PROBLEM STATEMENT
Reproduce every entry below word for word, leaving out the pictures.

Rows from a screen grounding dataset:
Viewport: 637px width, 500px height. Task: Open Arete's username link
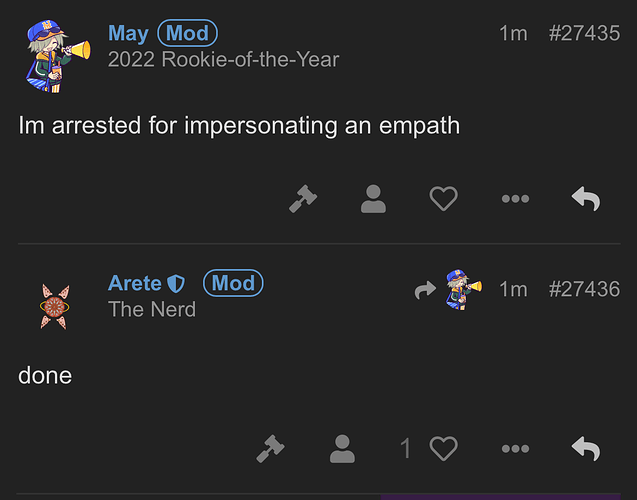(x=134, y=283)
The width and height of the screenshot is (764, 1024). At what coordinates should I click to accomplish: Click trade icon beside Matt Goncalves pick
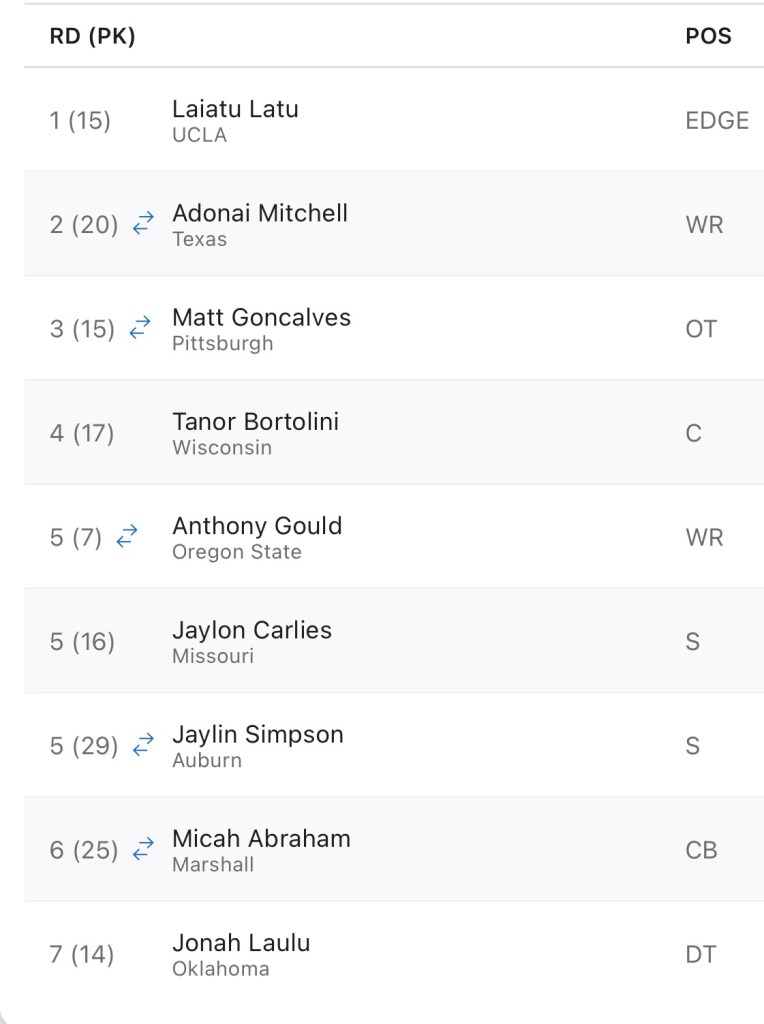click(x=141, y=328)
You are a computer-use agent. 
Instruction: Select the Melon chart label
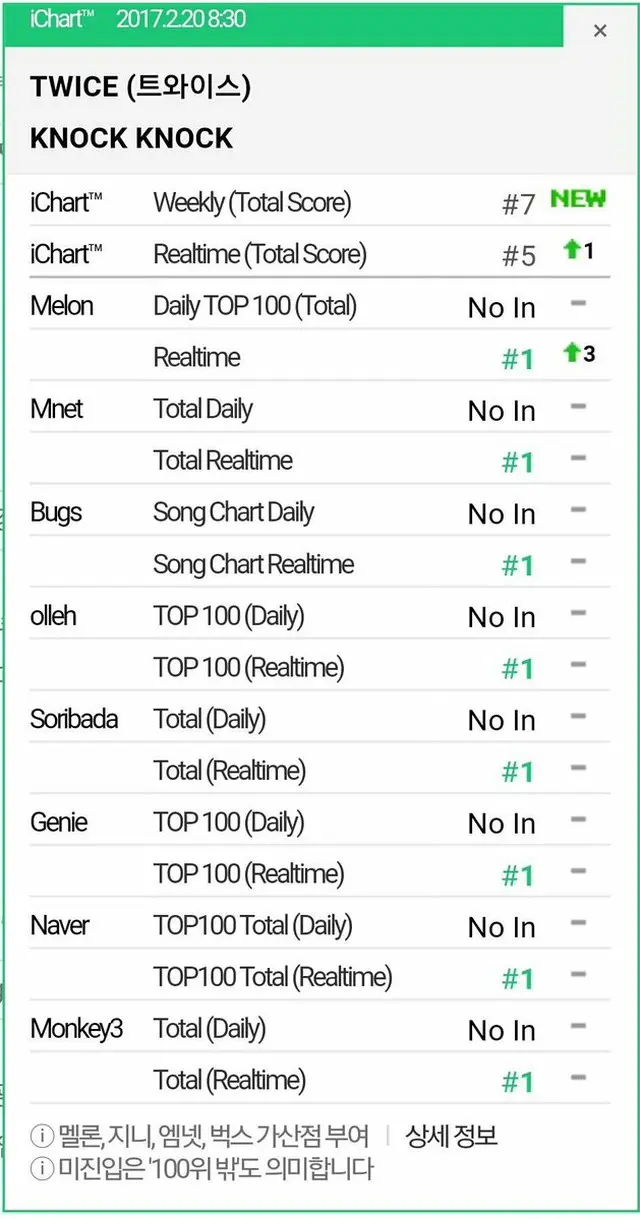click(x=62, y=306)
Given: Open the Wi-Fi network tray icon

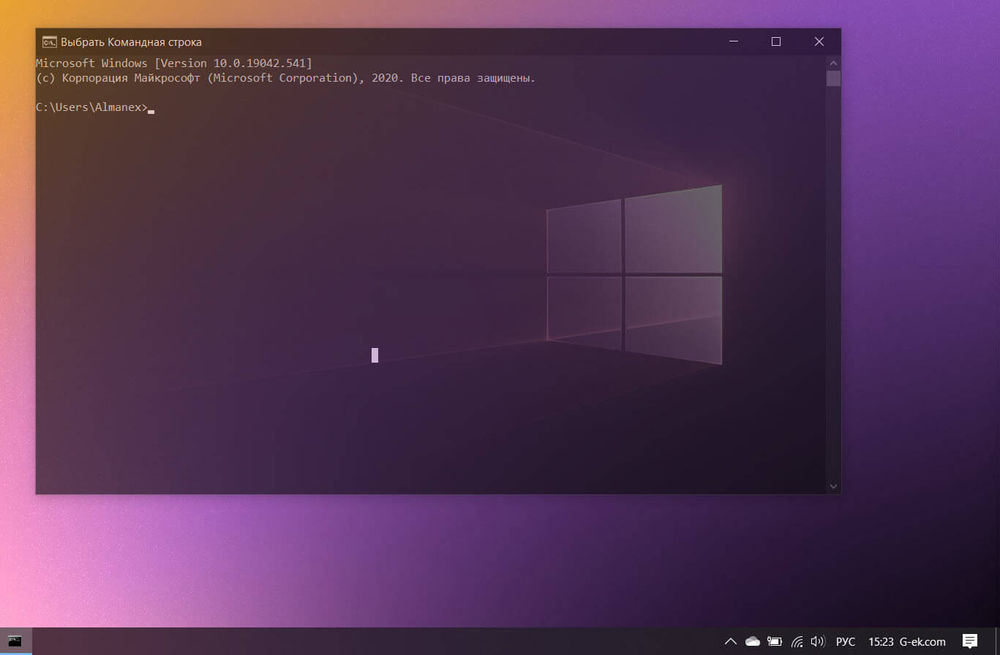Looking at the screenshot, I should [x=797, y=641].
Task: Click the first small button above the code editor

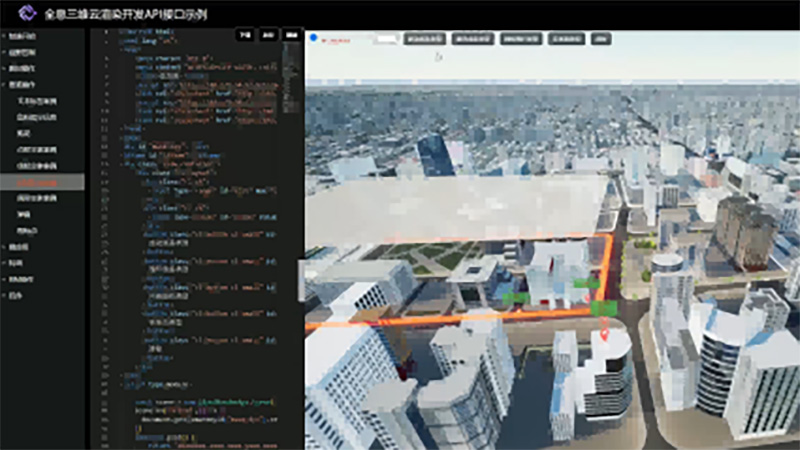Action: (246, 34)
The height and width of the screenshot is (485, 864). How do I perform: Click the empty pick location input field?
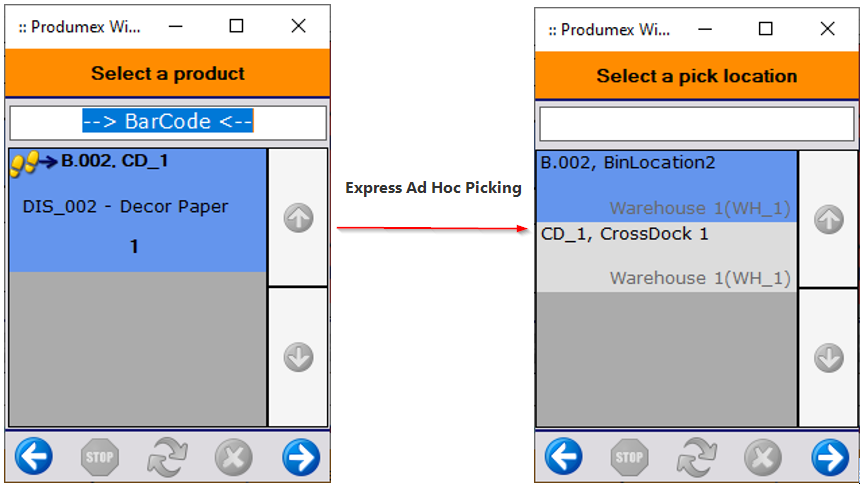[697, 124]
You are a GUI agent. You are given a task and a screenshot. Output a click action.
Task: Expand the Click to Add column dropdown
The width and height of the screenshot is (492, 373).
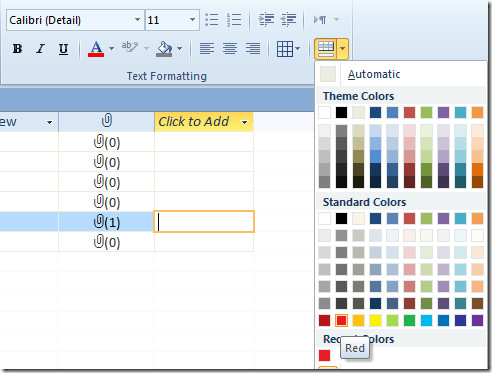pyautogui.click(x=245, y=122)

EXPECTED OUTPUT
Viewport: 637px width, 500px height. Task: Open Arete's username link
(x=134, y=283)
The width and height of the screenshot is (764, 1024). At what coordinates should I click to accomplish: Click trade icon beside Matt Goncalves pick
click(x=141, y=328)
You are a computer-use agent. 
Instruction: Select the Melon chart label
click(x=62, y=306)
Given: Open the Wi-Fi network tray icon

Looking at the screenshot, I should [x=797, y=641].
Task: Click the first small button above the code editor

Action: (246, 34)
The height and width of the screenshot is (485, 864). How do I perform: Click the empty pick location input field?
[697, 124]
You are a GUI agent. You are given a task and a screenshot. Output a click action.
Task: Expand the Click to Add column dropdown
The width and height of the screenshot is (492, 373).
pyautogui.click(x=245, y=122)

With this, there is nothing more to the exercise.